### EXERCISE
Convert everything from the row containing "Image resolution: width=818" down to the last row into a Markdown table with the columns Number and Content, one table row per line and blank lines skipped. Leave the pictures out.

### DATA PROVIDED
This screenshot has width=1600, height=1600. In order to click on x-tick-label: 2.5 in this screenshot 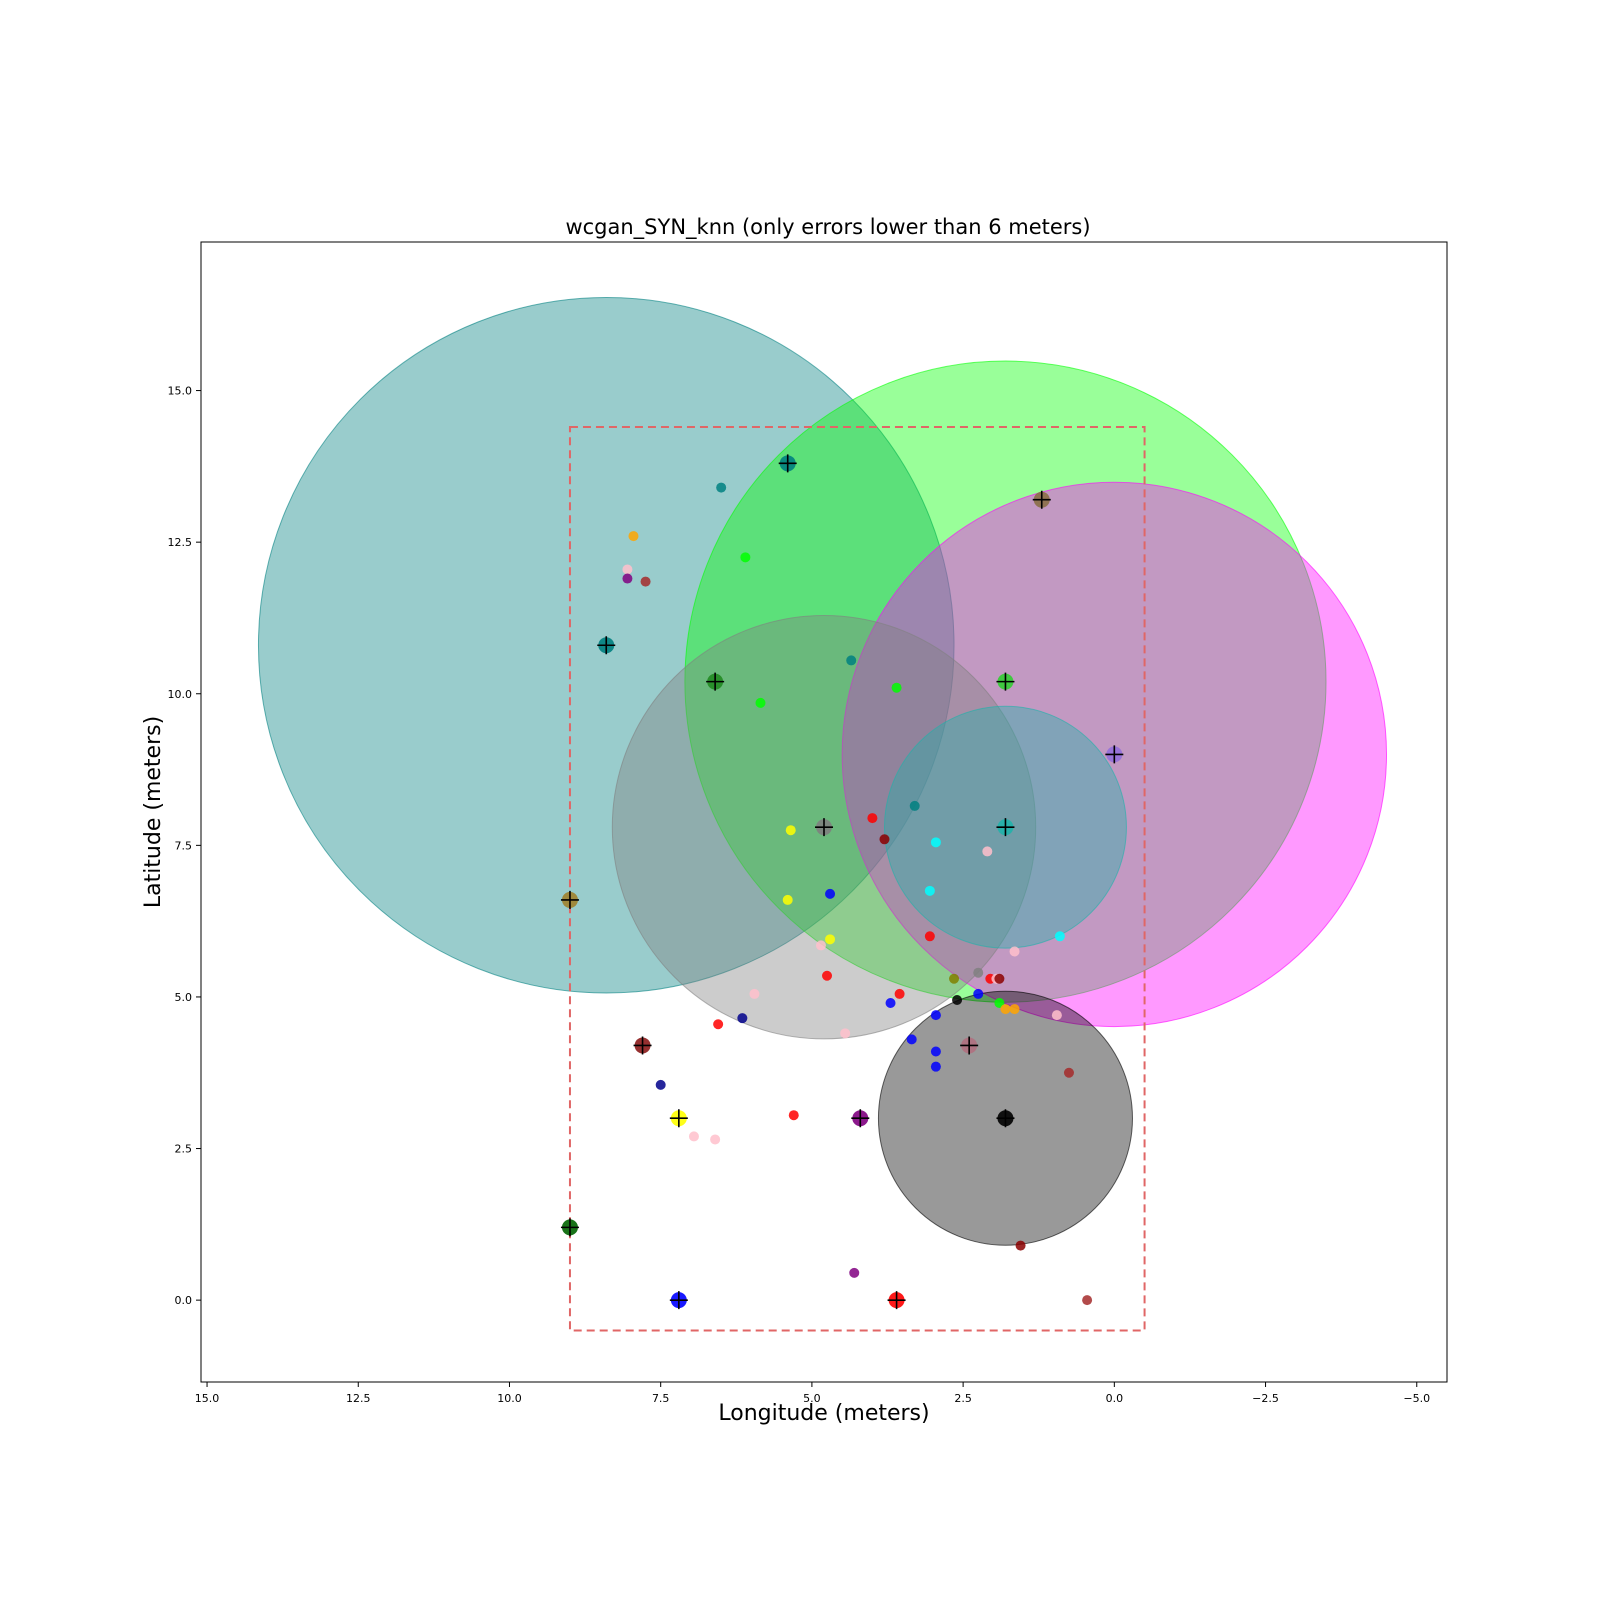, I will do `click(963, 1398)`.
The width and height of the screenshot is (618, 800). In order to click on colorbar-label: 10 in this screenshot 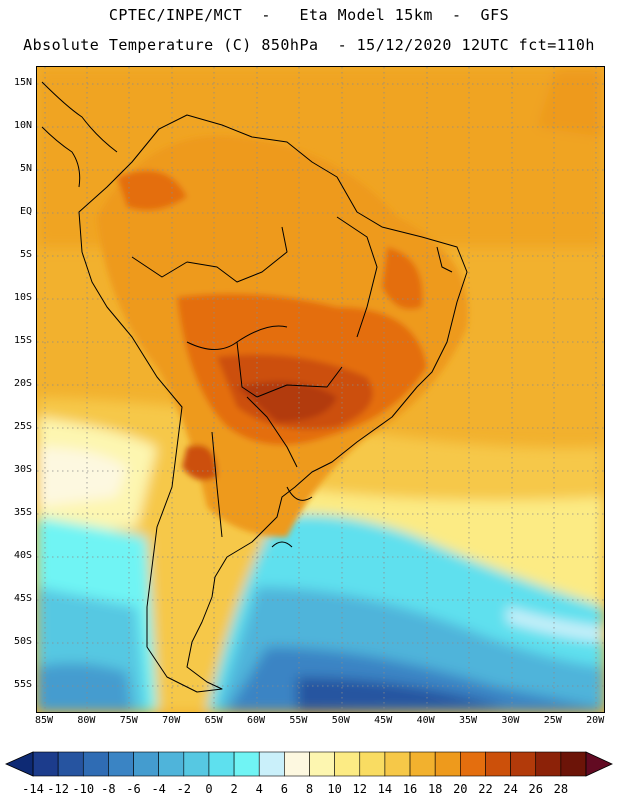, I will do `click(334, 789)`.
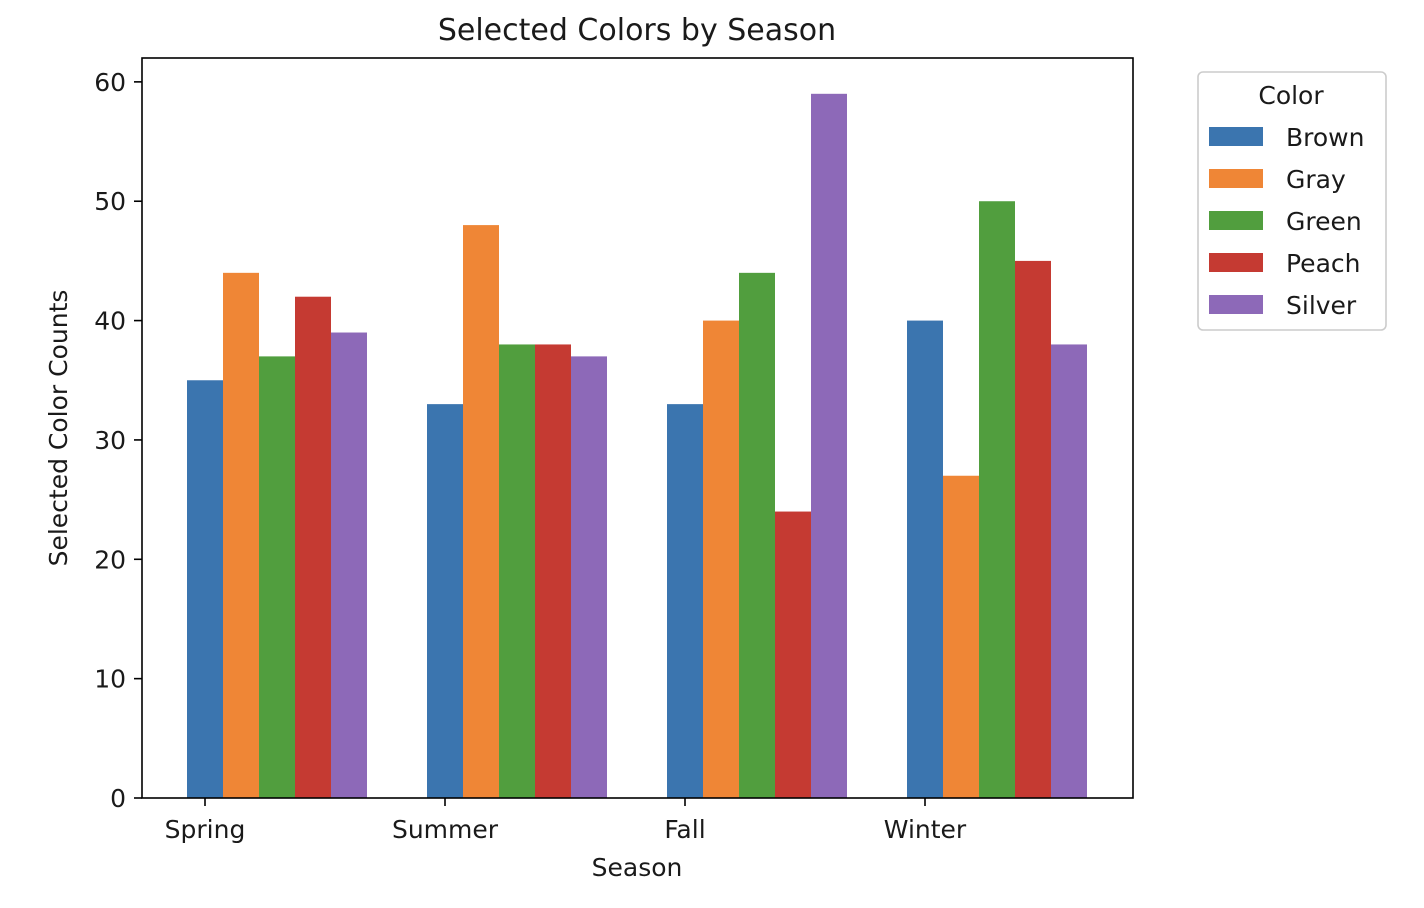  I want to click on chart-title: Selected Colors by Season, so click(637, 30).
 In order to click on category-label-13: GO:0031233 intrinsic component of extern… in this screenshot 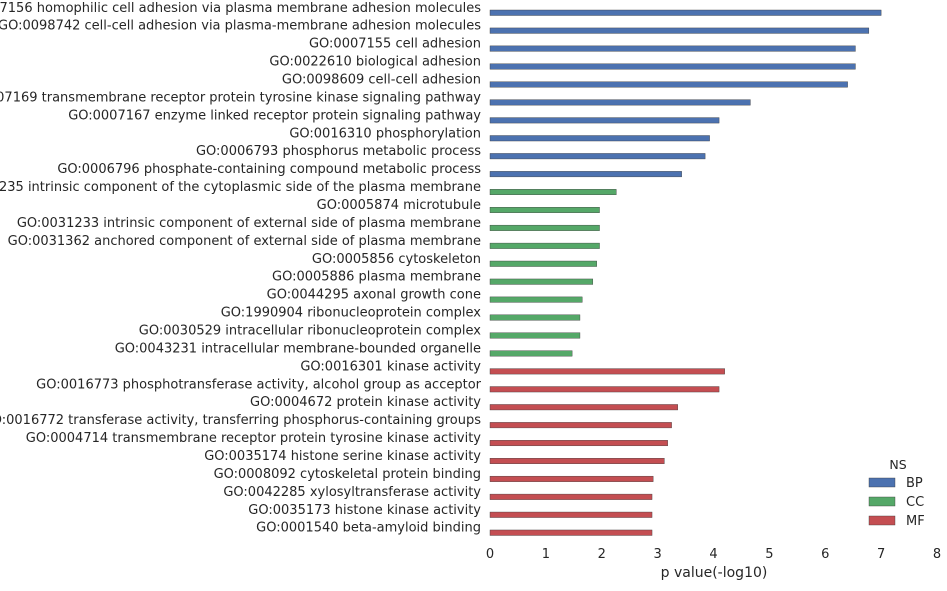, I will do `click(249, 224)`.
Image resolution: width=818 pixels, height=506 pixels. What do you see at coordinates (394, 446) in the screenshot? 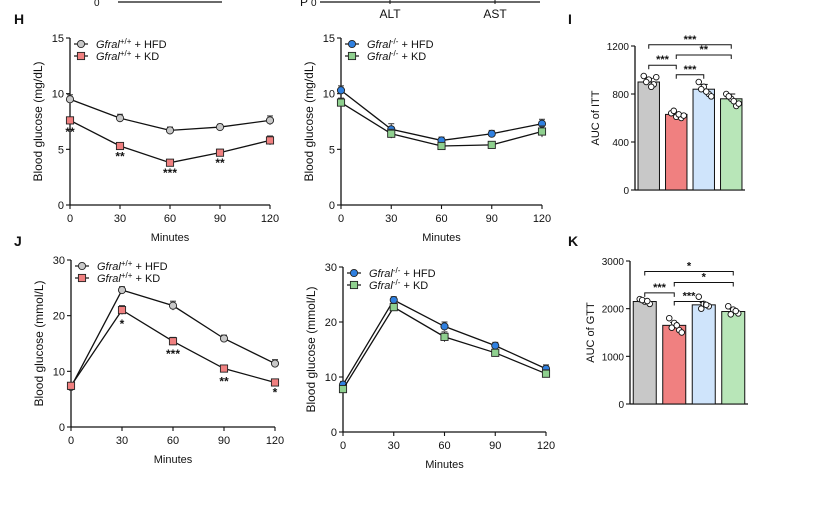
I see `j-right-xtick-label-1: 30` at bounding box center [394, 446].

### TASK RESPONSE
| Number | Content |
|---|---|
| 1 | Image resolution: width=818 pixels, height=506 pixels. What do you see at coordinates (394, 446) in the screenshot?  |
| 2 | I see `j-right-xtick-label-1: 30` at bounding box center [394, 446]. |